Even so, human rights activists and journalists in Uzbekistan -- those who have managed to stay out of jail -- as well as many ordinary people have been avidly following what news they can glean of events in Egypt this week, mindful of some powerful parallels: crowds in Cairo are demanding the immediate resignation of Hosni Mubarak, 82, who has been in power in Egypt for 30 years; and while not able to gather unafraid on public squares since troops massacred hundreds of demonstrators in Andijan in 2005, similarly, many Uzbeks would like to see Islam Karimov, 73, in power for more than 22 years, also step down.
Like Mubarak, Karimov tells Westerners concerned about Islamic fundamentalism and the spread of the Taliban from Afghanistan that only his brutal but secular rule can stem the tide of militants. His invocation of terrorist attacks in his own country -- incidents about which little is known and which have entailed jailing hundreds of people in closed trials without due process -- has been a persuasive tactic in regaining support from the U.S. and European Union after ties were broken over Andijan. Meanwhile, as more and more people see their relatives jailed and tortured for religious devotion or human rights activity, they are increasingly angered at the government.
Very mindful of the parallels, Uzbek state media has suppressed any news of the events in the Middle East and has carried no footage or commentary about the marches of hundreds of thousands of people in Cairo this week, the independent website uznews.net reported. A few state publications that have covered the events have carried only brief news stories and commentary accentuating the danger of a resurgence of radical Islamists. The state newspaper Novosti Uzbekistan ran articles headlined "In Jordan, Radical Islamists Coming to Power" and "Cairo: Brutal Control Over Radicals," uznews.net reported.
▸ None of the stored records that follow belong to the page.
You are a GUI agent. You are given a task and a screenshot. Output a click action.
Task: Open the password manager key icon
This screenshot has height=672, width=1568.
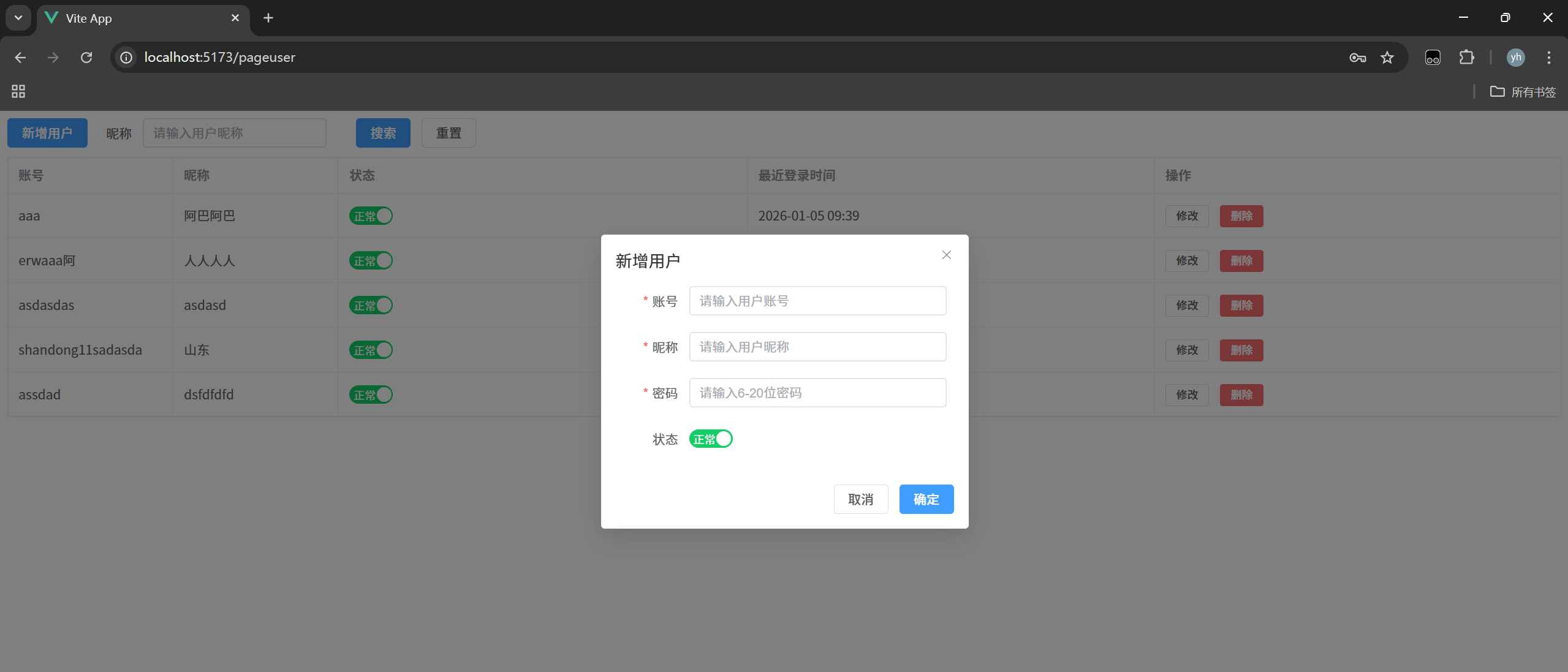coord(1357,58)
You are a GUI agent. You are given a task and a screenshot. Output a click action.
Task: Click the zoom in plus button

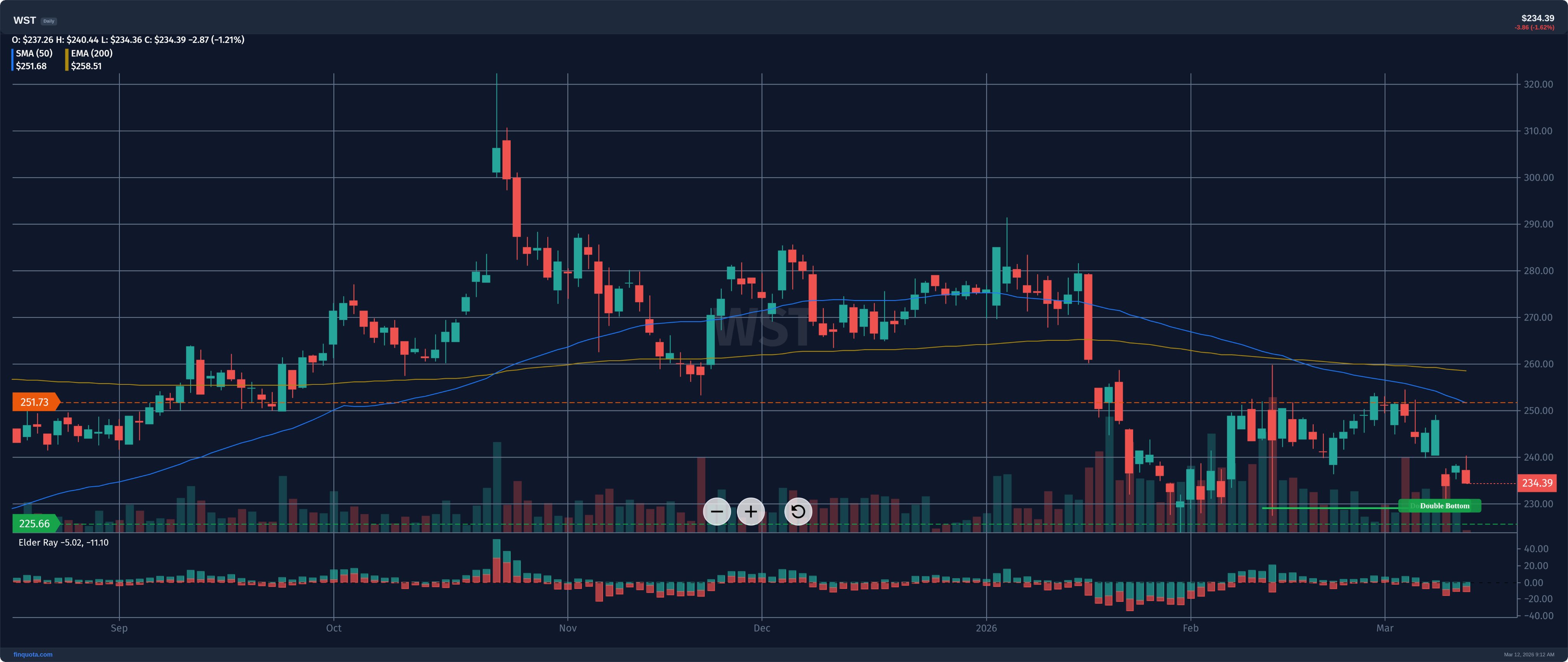pyautogui.click(x=751, y=512)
Radio Free Europe/Radio Liberty's Uzbek Service, Radio Ozodlik, and the BBC's Uzbek Service provide independent programming to try to break through the Uzbek government's news blackout.
On January 28, Radio Ozodlik aired a discussion with several Uzbek observers regarding the liklihood of demonstrations such as have occurred in Tunis and Cairo ever happening again in Uzbekistan. Shahid Yakub, special correspondent on the Middle East for the BBC, said like Mubarak, Karimov has been many years in power, and like the Egyptian ruler, has authorized the broad use of torture. Tashpulat Yuldashev, a former diplomat, said that while Uzbek and Egypt are similar in their oppressive tactics, there are differences in the societies. In his view, the socio-economic status in Egypt is higher than in Uzbekistan and Mubarak, despite his iron rule, has permitted more economic freedom; tourism has become very developed and that has helped improve some people's income. Yuldashev believes that Mubarak's rule is not as harsh as Karimov's, and that Uzbekistan should be compared to North Korea or Burma rather than Egypt.
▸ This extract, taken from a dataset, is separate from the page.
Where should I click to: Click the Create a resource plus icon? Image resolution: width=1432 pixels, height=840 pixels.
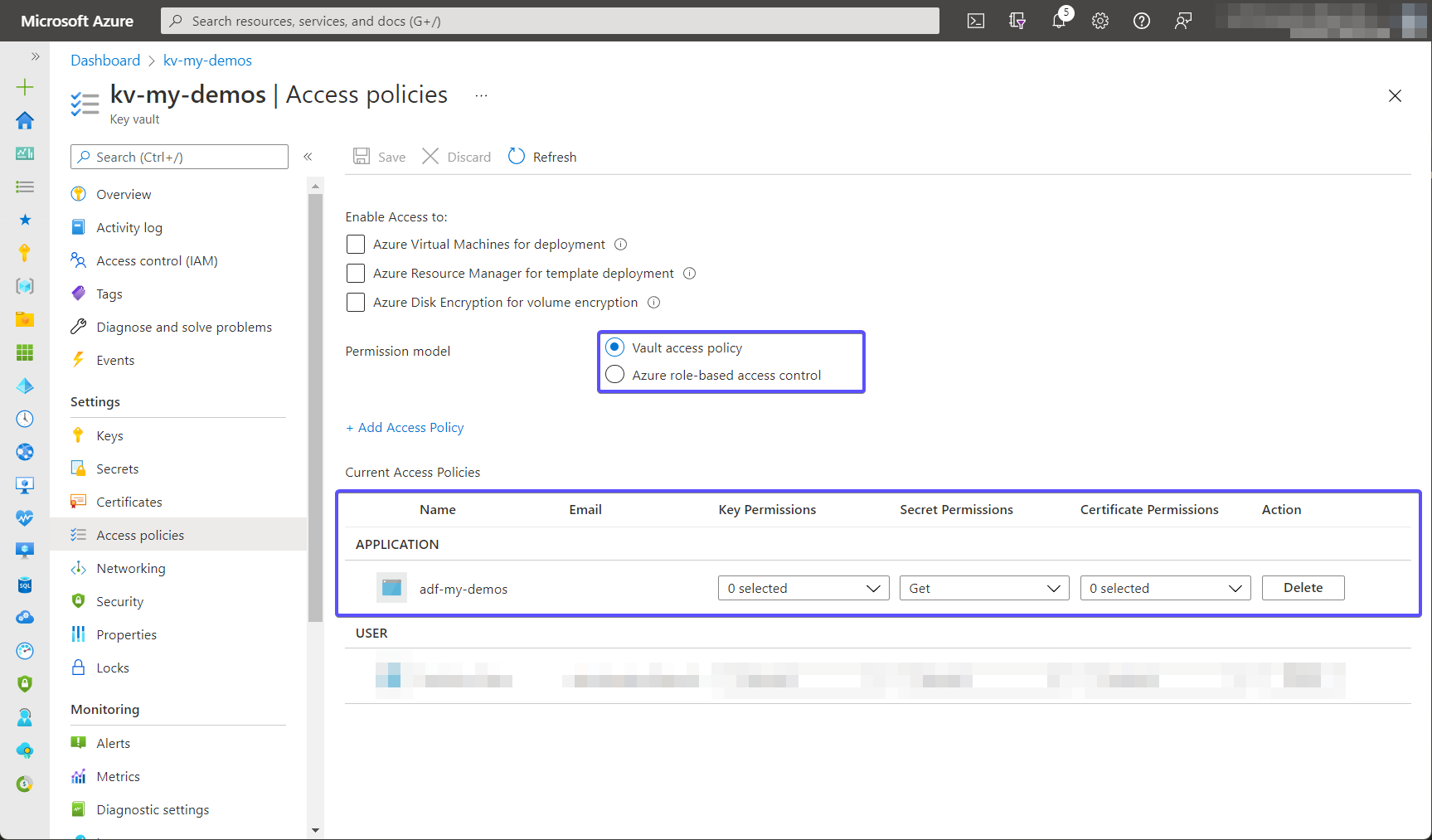click(25, 86)
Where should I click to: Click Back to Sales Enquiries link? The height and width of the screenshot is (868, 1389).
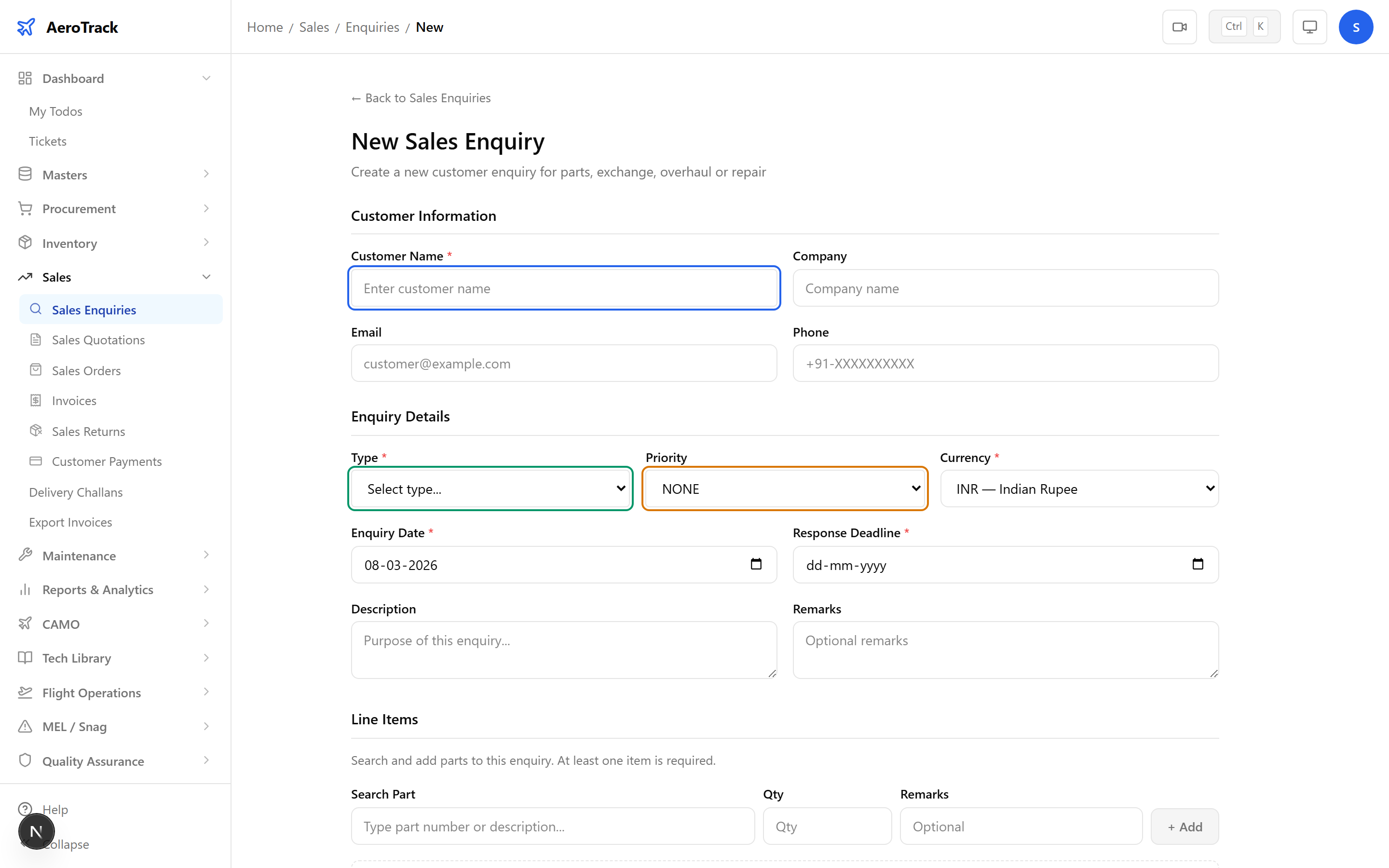[421, 97]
Shamsiddin Atamatov, leader of a group called Andijan Justice and Development, who has been forced into exile, saw a direct correlation between the events now on Tahrir Square in Cairo and on Babur Square on May 13, 2005 in Andijan in the Ferghana Valley. He perceives Karimov as more brutal than Mubarak, noting that the Uzbek leader ordered troops to fire the first day on everyone, including men, women, older people and children, and Mubarak has not done this, having troops mainly use tear gas. (At least five demonstrators were killed this week, although it was not clear whether government troops or pro-government forces were responsible.)
The independent Uzbek sociologist Bahadyr Musayev said that while the nature of the two tyrants was similar, people's mindsets in the two countries were different; he did not believe that Uzbeks would go out on the streets, as fear had overtaken people and their spirits had been broken. Those who might still promote freedom had all been forced abroad or jailed and those who remained were intimidated, he said. Atamanov objected to Musayev's gloomy depiction of the Uzbek people and said he believed people would still resist tyranny.
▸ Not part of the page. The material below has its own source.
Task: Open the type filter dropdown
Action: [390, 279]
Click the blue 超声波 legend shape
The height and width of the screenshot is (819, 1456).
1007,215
Joshua Keating has rounded up a list of "America's Other Most Embarrassing Allies," and included Uzbekistan's President Islam Karimov on the list (although unfortunately, not Turkmenistan's President Gurbanguly Berdymukhamedov).
In November 2010, Centcom commander Gen. James Mattis visited Uzbekistan to sign a security cooperation pact, including military training, and last week President Karimov travelled to Brussels to meet with NATO and EU leaders who appreciate his country's role as a central hub in the Northern Distribution Network supplying troops in Afghanistan.
While the Uzbek people may not be ready to rise up again yet, the West's growing collaboration with a government widely hated for corruption and oppression will likely be remembered when they do.